2015年2月1日日曜日

Intermission 奇書! 浅利篤著「児童画とセックス」



昭和34年発行の浅利篤著「児童画とセックス」です。
この衝撃的な題名の本では、多くの児童画を紹介しながら、そこに現れる病理を解明していきます。
かいつまんで言えば、作者は児童画に現れる「赤」と「緑」は性を象徴する色であると主張しおり、そこに病理が現れるのだと。



心の病をその絵から読み解く心理検査は、ロンブローゾの時代から現代でも行われいることでしょうし、その絵に表れるイメージに何かしらの意味づけすることもあるでしょう。
心が性と深いかかわりを持つというのは、フロイトの言うリビドーといったもののように、あることなのかもしれません。

では、何がこの本を奇書としているかと言えば、そういった病理を児童画と、そして性(セックス)とを結び付けていることです。

それがショッキングに思える理由の一つは、子供と性(セックス)という隠しておきたい事柄を直接的に結び付けている点にあるでしょう。
また、児童画とは、かつて自由画と呼ばれ、「大正期の美術教育運動の中で「児童の個性と創造性の開発をめざして山本鼎(かなえ)によって提唱されたもの」であり、そこには、美に対する理想郷として児童画(自由画)がありました。
この本は、そんな美の理想郷に病理と性(セックス)を持ち込んだからだと言えます。

児童画だけでなく、アール・ブリュットに対しても、社会から離れた美の理想郷としてそれを見る人があるようですが、ここに薄ら汚れた人間が土足で入り込んだ印象をもたらしています。

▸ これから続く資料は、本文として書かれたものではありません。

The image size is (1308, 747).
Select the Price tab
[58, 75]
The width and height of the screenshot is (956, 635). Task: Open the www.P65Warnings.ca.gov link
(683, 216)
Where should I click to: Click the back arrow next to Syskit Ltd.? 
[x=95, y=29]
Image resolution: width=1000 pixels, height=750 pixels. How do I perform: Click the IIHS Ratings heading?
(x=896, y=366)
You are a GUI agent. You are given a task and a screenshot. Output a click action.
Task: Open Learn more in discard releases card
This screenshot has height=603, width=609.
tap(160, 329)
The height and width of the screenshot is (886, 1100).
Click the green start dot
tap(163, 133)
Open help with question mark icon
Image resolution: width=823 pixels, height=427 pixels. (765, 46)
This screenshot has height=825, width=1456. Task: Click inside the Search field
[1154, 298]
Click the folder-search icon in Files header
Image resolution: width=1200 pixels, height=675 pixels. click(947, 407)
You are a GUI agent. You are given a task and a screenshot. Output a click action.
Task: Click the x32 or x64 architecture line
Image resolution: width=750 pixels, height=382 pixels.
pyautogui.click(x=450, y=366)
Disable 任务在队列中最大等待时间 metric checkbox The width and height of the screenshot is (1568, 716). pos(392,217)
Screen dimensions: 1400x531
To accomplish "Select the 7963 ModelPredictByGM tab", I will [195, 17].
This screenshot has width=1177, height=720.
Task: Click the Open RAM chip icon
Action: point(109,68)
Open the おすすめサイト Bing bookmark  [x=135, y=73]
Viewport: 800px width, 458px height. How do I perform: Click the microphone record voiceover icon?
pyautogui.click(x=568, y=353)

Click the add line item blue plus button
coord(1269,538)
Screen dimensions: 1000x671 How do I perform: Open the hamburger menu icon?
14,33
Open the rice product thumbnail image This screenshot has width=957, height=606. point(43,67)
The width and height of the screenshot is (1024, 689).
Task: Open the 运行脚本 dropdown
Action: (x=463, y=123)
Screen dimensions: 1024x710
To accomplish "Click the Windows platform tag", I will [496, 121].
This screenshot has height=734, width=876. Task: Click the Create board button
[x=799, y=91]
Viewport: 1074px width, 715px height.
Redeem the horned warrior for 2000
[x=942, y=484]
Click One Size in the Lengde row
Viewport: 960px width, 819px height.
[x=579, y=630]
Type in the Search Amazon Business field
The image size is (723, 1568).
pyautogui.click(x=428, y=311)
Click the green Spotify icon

ですが、よくよく考えてみれば、この社会に繋がりを持たないものなど無く、理想郷などそれこそ夢物語でしかありません。
アール・ブリュットなどのある種の美に対し、特権をもたらしているのは私たちの方なのだと、この本は言っているようにさえ思えます。

「児童画とセックス」 だけでなく、「アール・ブリュットとセックス」だってありえるのですね。

昨今、障害者と性が話題になることがありますが、それは大切なことだと思えます。
ただし、そういったことを視覚化しようとする思いだけでなく、隠してしまこともまた、人間の「美意識」なのであり、美術もまたそれぞれに特権を与えることで加担しているのだという自覚が必要なのだと思います。